First I'll post pictures of my buckling, I'm torn because he's so big and really filling out nice his legs are set apart they make him look very wide, when he was a tiny baby I thought it was a defect, like his legs were posty or something, but now that he's getting older and filling out i think it's growing on me... :help: 
I'm not sure if I should keep him for next years breeding season or sale him now... 
PLEASE SHARE YOUR OPINIONS!!!
I know they are not the best pictures, I'm still learning the angles thing, plus; as I'm sure you all know... It's not easy to capture BoUnCiNg BuNdLeS oF jOy in a STILL FRAME PICTURE!!! :ROFL:


----------



## Kimmerz Cali Kidz (Apr 30, 2011)

OK... Now for my little doe-ling... I'm partial because she's my baby... but I think she is so elegant & feminine... again, CrUdY pictures!!! I need to just post a video of her in the field... LOL


----------



## Mini Goat Lover (May 4, 2011)

I think he looks pretty nice. I'm not sure about judging Boers (I raise Nigerians), but from the pictures it looks like he needs higher withers and more brisket extension. And possibly more rear leg angulation? He does look like he has lots of width though and straight legs, I would probably keep him for a little while longer and see how he develops. 

The doeling looks like she could use higher withers and more brisket extension too. But she does have straight legs and better rear angulation. She is very cute too. :thumb:


----------



## 20kidsonhill (Feb 28, 2011)

I am really big on spring of rib, from those photos he looks like he isn't porportioned properly with not enough chest. 

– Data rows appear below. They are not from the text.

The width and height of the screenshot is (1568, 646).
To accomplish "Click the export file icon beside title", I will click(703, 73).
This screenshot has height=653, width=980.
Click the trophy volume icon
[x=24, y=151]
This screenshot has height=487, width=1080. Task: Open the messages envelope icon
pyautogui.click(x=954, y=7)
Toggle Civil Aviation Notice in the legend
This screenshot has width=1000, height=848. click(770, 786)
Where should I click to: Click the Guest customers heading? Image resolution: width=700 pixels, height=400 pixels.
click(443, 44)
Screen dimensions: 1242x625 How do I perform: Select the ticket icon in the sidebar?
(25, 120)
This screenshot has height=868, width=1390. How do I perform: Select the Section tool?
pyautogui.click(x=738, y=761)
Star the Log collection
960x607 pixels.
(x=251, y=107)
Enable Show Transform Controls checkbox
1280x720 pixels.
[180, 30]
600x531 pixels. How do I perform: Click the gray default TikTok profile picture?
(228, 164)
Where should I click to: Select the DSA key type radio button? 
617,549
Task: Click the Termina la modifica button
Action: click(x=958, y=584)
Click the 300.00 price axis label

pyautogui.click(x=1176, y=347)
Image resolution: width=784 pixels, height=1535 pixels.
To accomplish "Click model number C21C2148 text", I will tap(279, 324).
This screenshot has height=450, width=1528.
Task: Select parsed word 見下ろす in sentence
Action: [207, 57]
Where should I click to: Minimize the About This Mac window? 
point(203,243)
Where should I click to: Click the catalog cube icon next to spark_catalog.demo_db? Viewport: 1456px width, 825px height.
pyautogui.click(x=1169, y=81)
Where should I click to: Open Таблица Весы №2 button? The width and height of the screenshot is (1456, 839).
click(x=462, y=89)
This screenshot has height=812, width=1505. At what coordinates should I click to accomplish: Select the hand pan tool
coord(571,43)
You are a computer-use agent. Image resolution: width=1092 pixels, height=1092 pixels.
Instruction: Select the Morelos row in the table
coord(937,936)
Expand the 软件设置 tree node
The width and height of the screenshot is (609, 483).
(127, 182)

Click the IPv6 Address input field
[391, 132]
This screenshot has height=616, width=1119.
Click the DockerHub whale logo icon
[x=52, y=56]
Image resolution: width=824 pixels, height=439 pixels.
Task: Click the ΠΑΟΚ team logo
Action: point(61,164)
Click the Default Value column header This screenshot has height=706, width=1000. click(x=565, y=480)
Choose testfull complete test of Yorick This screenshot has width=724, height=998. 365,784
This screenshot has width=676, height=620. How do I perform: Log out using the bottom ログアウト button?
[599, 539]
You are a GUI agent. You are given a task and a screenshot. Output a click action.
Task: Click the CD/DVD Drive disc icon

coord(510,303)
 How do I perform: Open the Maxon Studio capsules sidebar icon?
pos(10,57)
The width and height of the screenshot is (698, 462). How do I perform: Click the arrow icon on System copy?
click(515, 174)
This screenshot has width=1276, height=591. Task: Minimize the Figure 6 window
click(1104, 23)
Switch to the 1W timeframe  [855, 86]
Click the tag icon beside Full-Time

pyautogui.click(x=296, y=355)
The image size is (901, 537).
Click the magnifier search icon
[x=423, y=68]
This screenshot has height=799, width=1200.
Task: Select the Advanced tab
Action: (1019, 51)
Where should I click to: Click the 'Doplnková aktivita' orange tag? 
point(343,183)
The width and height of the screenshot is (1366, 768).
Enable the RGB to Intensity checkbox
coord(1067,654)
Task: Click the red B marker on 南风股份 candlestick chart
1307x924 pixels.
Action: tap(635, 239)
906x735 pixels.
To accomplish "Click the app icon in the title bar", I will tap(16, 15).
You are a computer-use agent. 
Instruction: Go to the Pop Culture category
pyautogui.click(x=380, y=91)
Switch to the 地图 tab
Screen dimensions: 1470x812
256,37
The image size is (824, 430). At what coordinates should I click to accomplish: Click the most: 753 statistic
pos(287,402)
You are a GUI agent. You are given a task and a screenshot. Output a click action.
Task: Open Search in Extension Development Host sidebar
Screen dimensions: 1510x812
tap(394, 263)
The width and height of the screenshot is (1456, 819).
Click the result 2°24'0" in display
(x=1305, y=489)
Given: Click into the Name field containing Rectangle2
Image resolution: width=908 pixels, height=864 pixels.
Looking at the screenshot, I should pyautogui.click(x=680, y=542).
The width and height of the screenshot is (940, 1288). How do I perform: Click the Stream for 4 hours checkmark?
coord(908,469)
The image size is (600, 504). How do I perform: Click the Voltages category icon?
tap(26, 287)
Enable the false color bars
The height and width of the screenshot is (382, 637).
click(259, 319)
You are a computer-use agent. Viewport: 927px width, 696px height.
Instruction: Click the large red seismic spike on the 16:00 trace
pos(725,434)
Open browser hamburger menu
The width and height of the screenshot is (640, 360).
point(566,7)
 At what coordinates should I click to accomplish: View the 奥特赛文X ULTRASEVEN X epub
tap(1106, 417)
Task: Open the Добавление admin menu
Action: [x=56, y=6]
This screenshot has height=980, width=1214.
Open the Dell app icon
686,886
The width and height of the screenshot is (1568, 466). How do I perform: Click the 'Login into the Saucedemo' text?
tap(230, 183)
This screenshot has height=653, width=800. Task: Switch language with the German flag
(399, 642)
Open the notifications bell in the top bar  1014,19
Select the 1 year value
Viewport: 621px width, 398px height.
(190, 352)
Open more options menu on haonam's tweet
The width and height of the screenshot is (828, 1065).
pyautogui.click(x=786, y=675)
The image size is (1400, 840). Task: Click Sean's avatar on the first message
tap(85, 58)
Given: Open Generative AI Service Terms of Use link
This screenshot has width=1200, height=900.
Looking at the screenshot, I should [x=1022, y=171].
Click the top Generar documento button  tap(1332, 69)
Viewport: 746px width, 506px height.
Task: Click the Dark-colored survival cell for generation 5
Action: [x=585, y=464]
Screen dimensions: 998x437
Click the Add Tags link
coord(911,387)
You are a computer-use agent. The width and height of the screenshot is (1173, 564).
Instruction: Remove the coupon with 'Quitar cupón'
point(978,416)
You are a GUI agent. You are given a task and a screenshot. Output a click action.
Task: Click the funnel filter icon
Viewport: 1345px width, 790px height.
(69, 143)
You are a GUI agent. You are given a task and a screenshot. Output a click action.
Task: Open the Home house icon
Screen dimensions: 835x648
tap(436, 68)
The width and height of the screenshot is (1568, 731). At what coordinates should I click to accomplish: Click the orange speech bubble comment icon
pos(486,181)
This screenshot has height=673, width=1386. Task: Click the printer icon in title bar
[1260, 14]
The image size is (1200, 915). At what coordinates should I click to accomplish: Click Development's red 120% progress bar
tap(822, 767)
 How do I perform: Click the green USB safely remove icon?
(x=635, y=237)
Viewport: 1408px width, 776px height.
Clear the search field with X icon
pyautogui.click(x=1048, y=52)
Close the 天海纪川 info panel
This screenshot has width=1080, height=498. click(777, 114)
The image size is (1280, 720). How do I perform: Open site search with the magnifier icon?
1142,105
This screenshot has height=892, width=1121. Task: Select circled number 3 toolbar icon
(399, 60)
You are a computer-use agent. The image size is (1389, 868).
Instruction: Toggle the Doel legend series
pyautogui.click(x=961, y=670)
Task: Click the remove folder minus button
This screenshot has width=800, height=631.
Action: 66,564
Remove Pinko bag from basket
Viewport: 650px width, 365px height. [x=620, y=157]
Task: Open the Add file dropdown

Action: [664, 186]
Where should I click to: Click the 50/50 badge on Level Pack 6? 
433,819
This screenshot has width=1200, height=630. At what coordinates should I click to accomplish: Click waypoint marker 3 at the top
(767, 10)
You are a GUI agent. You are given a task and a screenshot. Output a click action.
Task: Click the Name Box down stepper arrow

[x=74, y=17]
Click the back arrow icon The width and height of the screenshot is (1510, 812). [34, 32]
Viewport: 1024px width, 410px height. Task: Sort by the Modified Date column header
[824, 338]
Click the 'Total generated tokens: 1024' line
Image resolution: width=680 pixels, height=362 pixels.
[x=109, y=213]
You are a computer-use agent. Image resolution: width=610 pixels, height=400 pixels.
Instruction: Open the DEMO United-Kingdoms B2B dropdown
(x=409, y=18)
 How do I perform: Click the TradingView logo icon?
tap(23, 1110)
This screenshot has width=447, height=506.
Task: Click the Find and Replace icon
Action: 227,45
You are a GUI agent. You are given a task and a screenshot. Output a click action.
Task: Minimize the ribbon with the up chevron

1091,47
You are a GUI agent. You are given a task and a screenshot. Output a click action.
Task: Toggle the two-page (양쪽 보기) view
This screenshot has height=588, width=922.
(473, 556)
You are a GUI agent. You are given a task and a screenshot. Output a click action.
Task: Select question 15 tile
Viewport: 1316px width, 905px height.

I can see what you like about all the muscleing in his leg, but goats need front-end and back-end. He would be a good shape for a lamb.


----------



## HoosierShadow (Apr 20, 2010)

I have lots to learn about what to look for... but to me it doesn't appear that he has much of a chest - brisket? 

He's a cute boy though


----------



## Kimmerz Cali Kidz (Apr 30, 2011)

yeah... you all are right his chest does look small in the pictures... I don't notice it in real life though... Oh well, next time I think of it I'll try to get better pics
Thank you guys!


----------